Who ‘proposed’ to whom?

Who got the optimal stable match - programs or applicants?

Well, that’s exactly what Dr. Williams began to wonder about when he was a fourth year medical student.

(that’s him on the left)
So he grabbed a copy of the 1979 NRMP Directory and worked through the example provided.

When he did, he came to a startling realization:

The NRMP algorithm was program-optimal.
If you let hospitals propose matches to applicants, almost all of them end up with their top choice applicants. Look at all the blue at the top of their rank order lists.

If you let the applicants propose matches to the hospitals, the hospitals don’t do as well (red).
Conversely, every applicant got their #1 or #2 choice if you used an applicant-proposing algorithm (red).

If you used a hospital proposing algorithm, 25% of applicants got their last choice (blue).
Two things to remember.

1 - Both the applicant-proposing or the hospital-proposing algorithm generate stable matches. There’s no inherent reason to choose one over the other.

2 - This was the NRMP’s OWN EXAMPLE. It wasn’t some theoretical thing Williams made up.
So Williams and his classmates pointed out this issue in the New England Journal of Medicine.

Their article concluded with the quote below.

pubmed.ncbi.nlm.nih.gov/7219451/
They assumed that by pointing out this issue in the most prestigious, highest impact journal in all of medicine, it would ignite a debate and that this issue would be resolved.

Or maybe the NRMP would study the issue, at least.

Instead, almost nothing happened.
I say “almost nothing,” because the NRMP did do one thing.

They removed the matching example that had been in their 1979 Directory… with any technical description of how their algorithm worked.
Instead, they told applicants that by ranking programs in their true order of preference, they’d get their best possible outcome.

Thing is, that wasn’t necessarily true.
Williams had shown in the 1981 NEJM article how it could be possible for applicants to get their top choice program under a hospital-proposing algorithm by SHORTENING their rank order list, leaving only the most desired program available to create a match.
But shortening the rank order list a dangerous strategy.
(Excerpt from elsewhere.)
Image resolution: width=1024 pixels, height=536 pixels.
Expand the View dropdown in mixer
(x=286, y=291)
It increases the risk of going unmatched, and isn’t we want to incentivize applicants to do.

So Williams set out again to get the NRMP to at least study how often a change in algorithm might result in a change in results.
By this point, he was a junior faculty member trying to make his way as a physician-scientist.

He had nothing to gain - and everything to lose - by taking on an entrenched bureaucracy.
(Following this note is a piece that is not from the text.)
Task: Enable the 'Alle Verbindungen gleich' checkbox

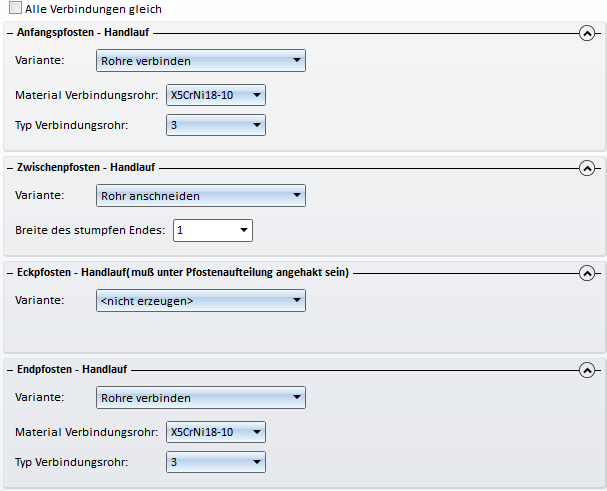Action: pos(15,9)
Most of us would have walked away from this problem.

But Dr. Williams isn’t like most of us.
Every year, he’d submit another article on algorithmic bias.

Every year, the article would be rejected - usually after negative reviews by reviewers with connections to the NRMP.

And then, he had a breakthrough.
The editor of @AcadMedJournal agreed to have an independent mathematician review the article - and to publish it if the independent reviewer said it was legit.
The article was published in 1995, and went off like a bombshell.

Soon, student groups and consumer advocates (like @RalphNader’ s Public Citizen) were calling upon the NRMP to study the impact of an algorithm change.

pubmed.ncbi.nlm.nih.gov/7786366/
Finally, the NRMP commissioned Professor Alvin Roth to examine the issue.

The results were published in 1997 and were reassuring. The preferences of programs and applicants were so closely aligned that the choice of algorithm didn’t make much difference.

pubmed.ncbi.nlm.nih.gov/9286832/
Still, to remove the incentive for applicants to shorten rank order lists, the NRMP changed to the applicant proposing algorithm.

Ever since, applicants know with certainty that they can rank programs in their true order of preference and will get their best possible result.
For whatever reason, @TheNRMP refuses to acknowledge this part of their history.

You won’t find any mention of Williams’ advocacy in their self-congratulatory “70th Anniversary of the Match” programming.

www.nrmp.org/about/news/2023/03/nrmp70-2/
In a 2021 piece celebrating the NRMP’s “sustained partnership with learners,” Williams is neither mentioned nor his works cited.

Instead, the switch to an applicant-proposing algorithm is characterized as just another “learner-centered change” done by a benevolent NRMP Board.